INDONESIAKININEWS.COM - Komisi untuk Orang Hilang dan Korban Tindak Kekerasan (KontraS) mendesak Kejaksaan Agung agar menyeret petinggi TNI...
INDONESIAKININEWS.COM - Komisi untuk Orang Hilang dan Korban Tindak Kekerasan (KontraS) mendesak Kejaksaan Agung agar menyeret petinggi TNI-Polri di balik kasus pelanggaran HAM berat Paniai, Papua (2014).
"Kalau kita bicara pelanggaran HAM berat, pasti ada rantai komando. Tidak mungkin pelakunya hanya orang-orang lapangan saja," kata Kepala Divisi Pemantauan Impunitas KontraS Tioria Pretty Stephanie dalam jumpa pers virtual, Senin (28/3/2022).
"Pasti ada pelakunya orang-orang yang mengambil kebijakan atau orang-orang yang tidak mengambil kebijakan yang seharusnya mereka ambil," lanjutnya.
Ia menjelaskan, konsep rantai komando dalam kasus pelanggaran HAM berat sudah diatur dalam Pasal 42 Undang-undang tentang Pengadilan HAM.
Pretty menambahkan, berkaca dari proses pengadilan terhadap 3 pelanggaran HAM berat lain, yakni kasus Abepura, kasus Tanjung Priok dan kasus Timor Leste, konsep rantai komando ini sayangnya tak pernah dipakai.
"Dalam 3 kasus yamg sudah disidangkan sebelumnya, sudah pelaku lapangannya bebas, pengambil kebijakannya juga tidak pernah dibawa bertanggung jawab di depan proses hukum, apalagi mereka dipidana," kata Pretty.
Ia khawatir, hal yang sama bakal terjadi juga pada kasus Paniai yang saat ini sedang diusut Kejaksaan Agung.
"Kita juga bertanya-tanya bagaimana Kejaksaan Agung menyidik kasus Paniai dengan tidak melupakan pertanggungjawaban orang-orang yang memberi komando atas peristiwa tersebut," jelas Pretty.
Adapun penyidikan perkara dugaan pelanggaran HAM berat dalam peristiwa di Paniai ini berdasarkan Surat Perintah Penyidikan Jaksa Agung Nomor: Prin-79/A/JA/12/2021 tanggal 3 Desember 2021 dan Nomor: Prin-19/A/Fh.1/03/2022 tanggal 4 Februari 2022.
Sebagai informasi, berdasarkan data Komnas HAM, peristiwa itu mengakibatkan empat orang berusia 17-18 tahun meninggal dunia dengan luka tembak dan luka tusuk.

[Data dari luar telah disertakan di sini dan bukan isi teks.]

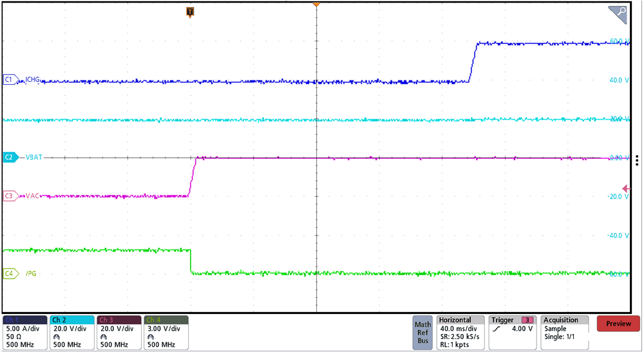Click the C1 channel handle for ICHG
This screenshot has width=644, height=352.
pyautogui.click(x=10, y=80)
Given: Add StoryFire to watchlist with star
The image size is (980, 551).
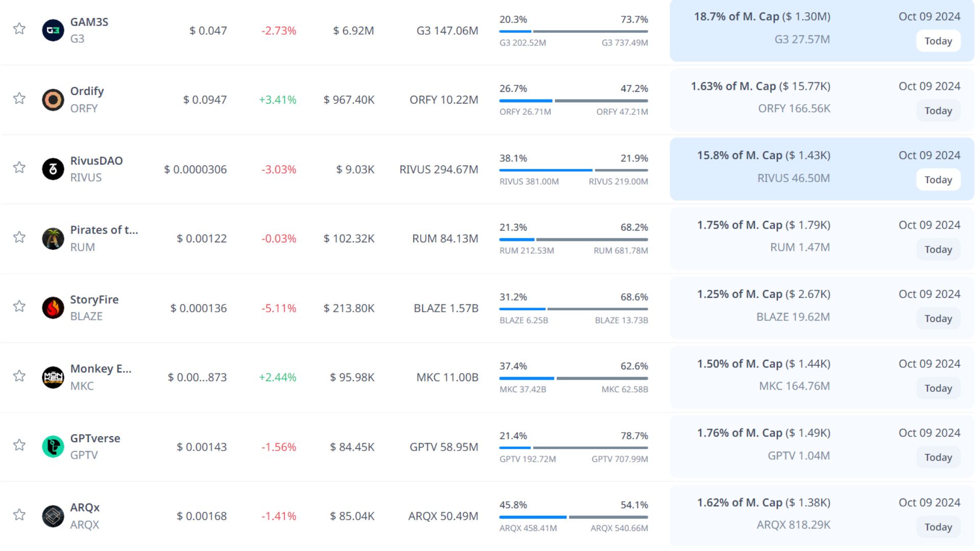Looking at the screenshot, I should pyautogui.click(x=19, y=306).
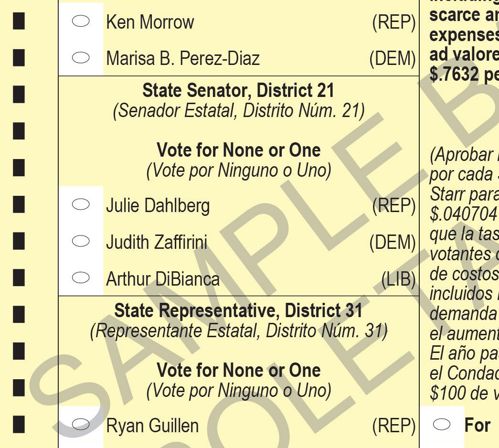Viewport: 499px width, 448px height.
Task: Mark the oval next to Arthur DiBianca
Action: coord(80,277)
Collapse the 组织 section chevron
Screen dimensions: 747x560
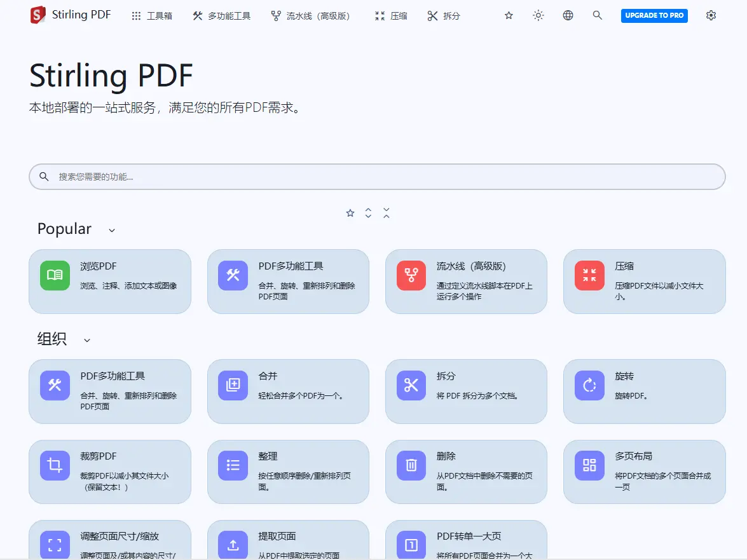[87, 340]
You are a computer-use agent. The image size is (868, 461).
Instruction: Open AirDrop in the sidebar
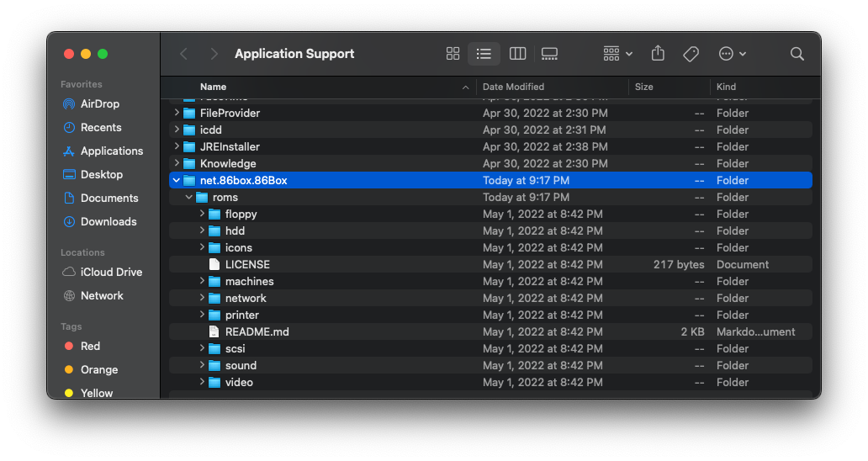coord(99,104)
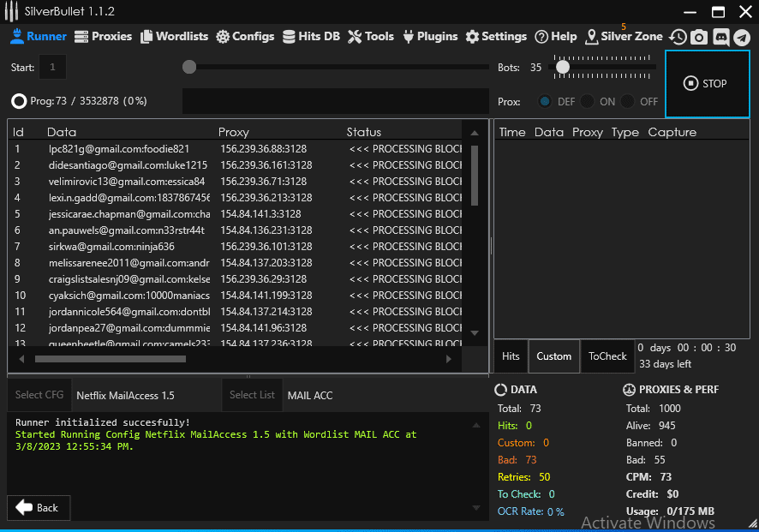759x532 pixels.
Task: Switch to the Custom results tab
Action: pos(553,356)
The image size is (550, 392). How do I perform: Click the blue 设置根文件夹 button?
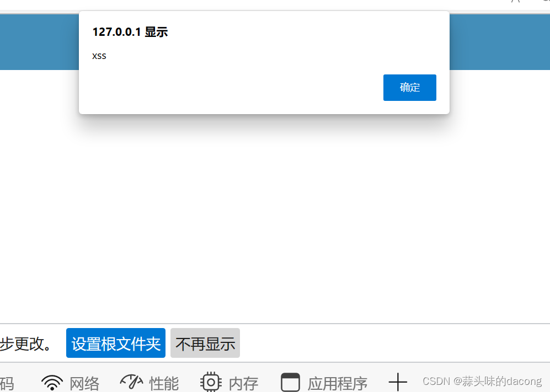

Kemudian, 21 orang lainnya mengalami luka akibat penganiayaan.
Komnas HAM menetapkan Peristiwa Paniai pada 7-8 Desember 2014 sebagai kasus pelanggaran HAM berat. Hal ini diputuskan dalam Sidang Paripurna Khusus Komnas HAM pada 3 Februari 2020.

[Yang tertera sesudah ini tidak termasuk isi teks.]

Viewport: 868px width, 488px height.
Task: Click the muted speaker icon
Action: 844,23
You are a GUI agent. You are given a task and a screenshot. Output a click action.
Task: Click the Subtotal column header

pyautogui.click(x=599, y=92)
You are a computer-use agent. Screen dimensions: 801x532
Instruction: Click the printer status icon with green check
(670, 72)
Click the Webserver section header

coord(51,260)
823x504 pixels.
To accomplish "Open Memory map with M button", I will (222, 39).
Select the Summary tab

Menurut Ketua Komnas HAM Ahmad Taufan Damanik, keputusan paripurna khusus tersebut berdasarkan hasil penyelidikan oleh Tim Ad Hoc, yang bekerja selama lima tahun, mulai dari tahun 2015 hingga 2020.
Selanjutnya, Ketua Tim Ad Hoc, M Choirul Anam mengatakan, peristiwa Paniai sudah memenuhi unsur kejahatan kemanusiaan.

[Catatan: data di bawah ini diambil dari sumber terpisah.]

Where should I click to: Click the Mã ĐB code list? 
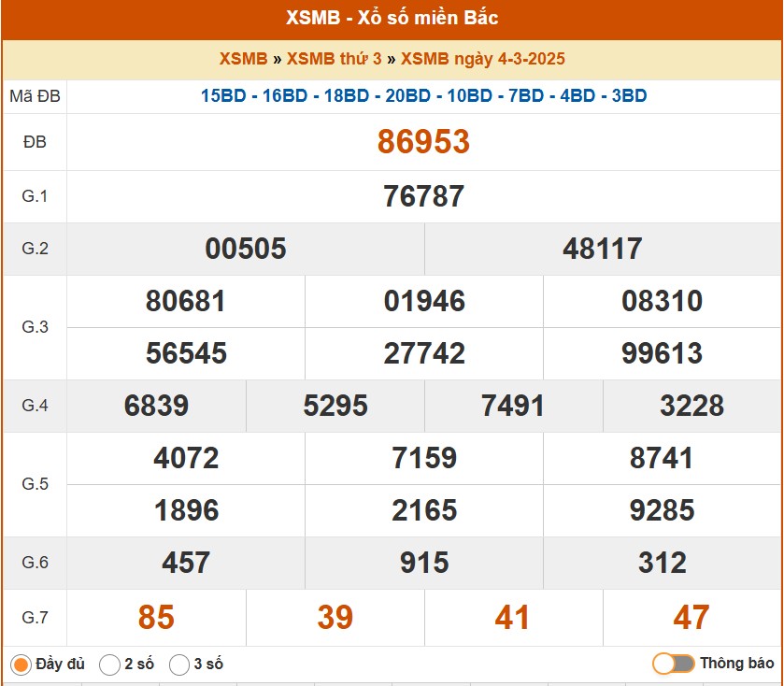coord(423,95)

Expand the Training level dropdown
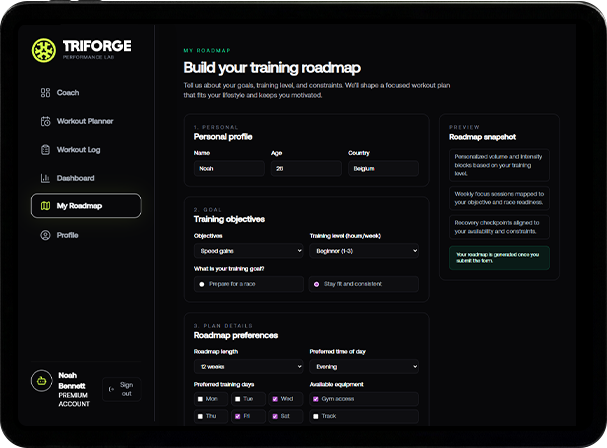coord(364,251)
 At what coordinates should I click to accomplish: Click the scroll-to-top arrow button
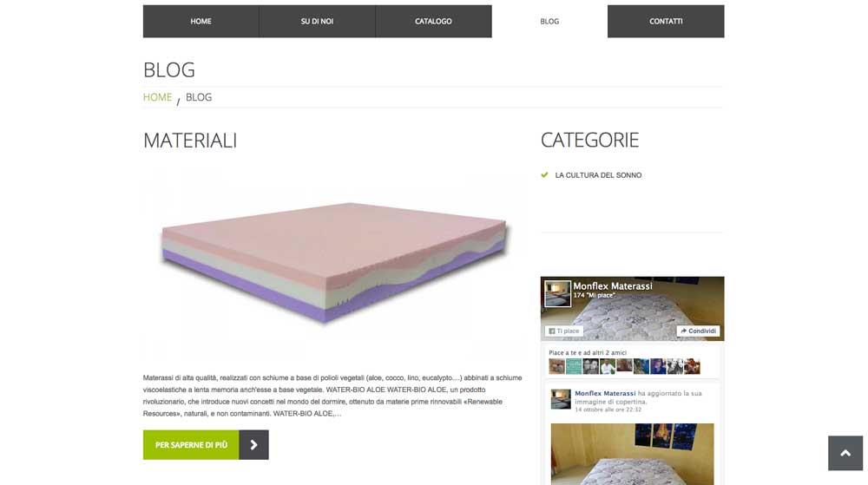coord(845,453)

Terdapat unsur pembunuhan dan tindakan penganiayaan, sistematis, meluas dan ditujukan pada penduduk sipil dalam kasus Paniai.
Berdasarkan hasil penyelidikan, menurut dia, tim menyimpulkan bahwa anggota TNI yang bertugas pada medio peristiwa tersebut, baik dalam struktur komando Kodam XVII/ Cenderawasih sampai komando lapangan di Enarotali, Paniai diduga sebagai pelaku yang bertanggung jawab.